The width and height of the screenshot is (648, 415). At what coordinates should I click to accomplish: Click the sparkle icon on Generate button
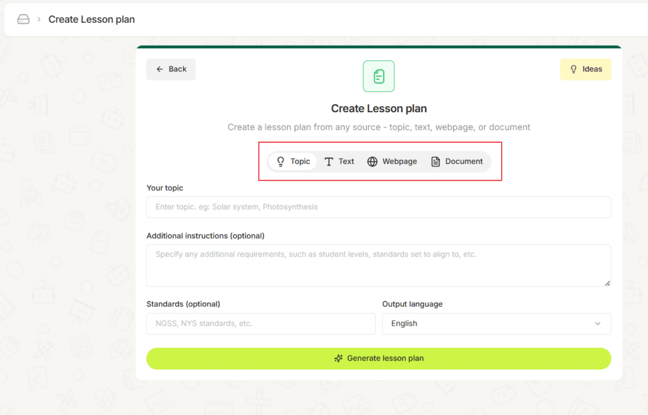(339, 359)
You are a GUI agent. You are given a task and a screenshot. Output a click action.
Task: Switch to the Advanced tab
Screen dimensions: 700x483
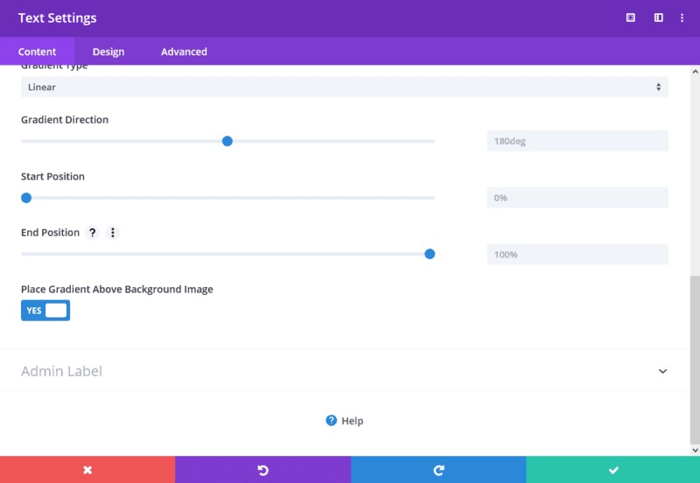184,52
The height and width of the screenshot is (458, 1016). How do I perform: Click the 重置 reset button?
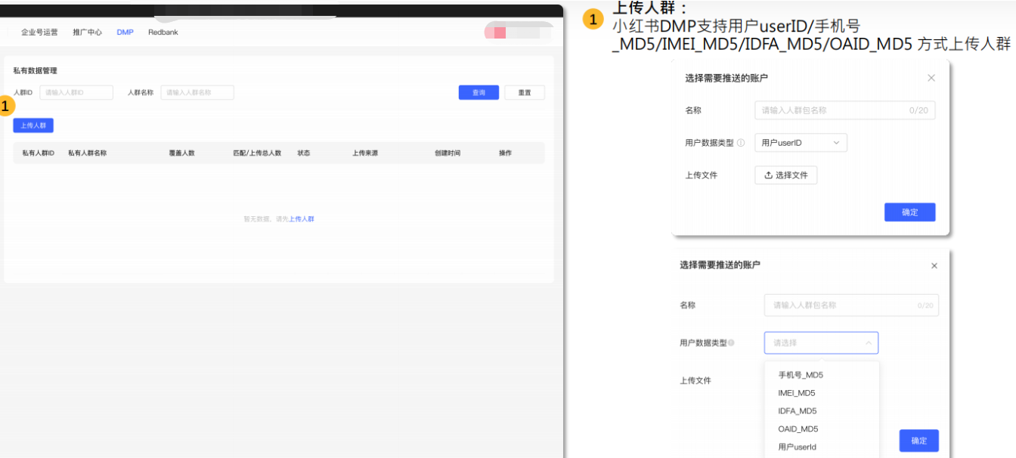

--

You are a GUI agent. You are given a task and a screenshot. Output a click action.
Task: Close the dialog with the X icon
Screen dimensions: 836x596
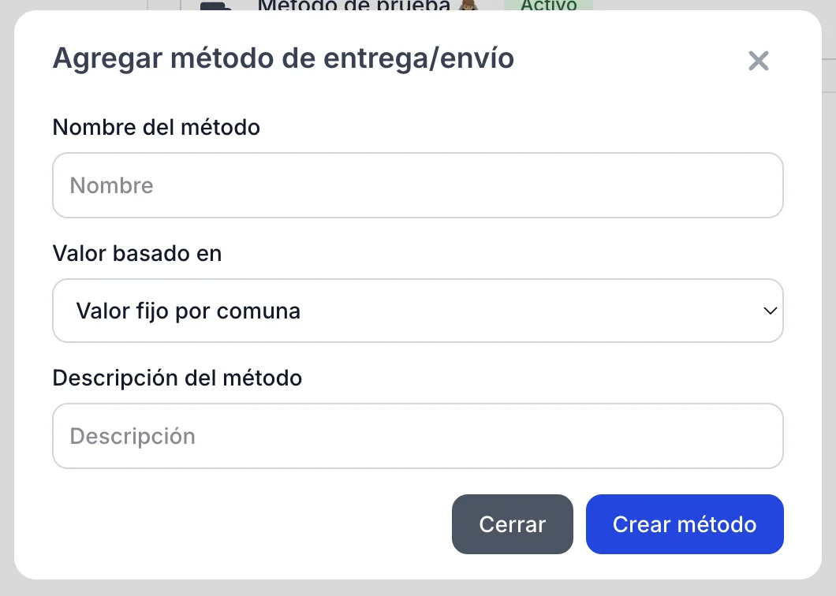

EXERCISE GOAL:
Set down, exactly as written above, each line from the one with "Screen dimensions: 700x483" through the one with "The height and", and skip the pictures.

RESPONSE AREA:
Screen dimensions: 700x483
184,52
The height and width of the screenshot is (458, 1016). How do I perform: Click the 重置 reset button?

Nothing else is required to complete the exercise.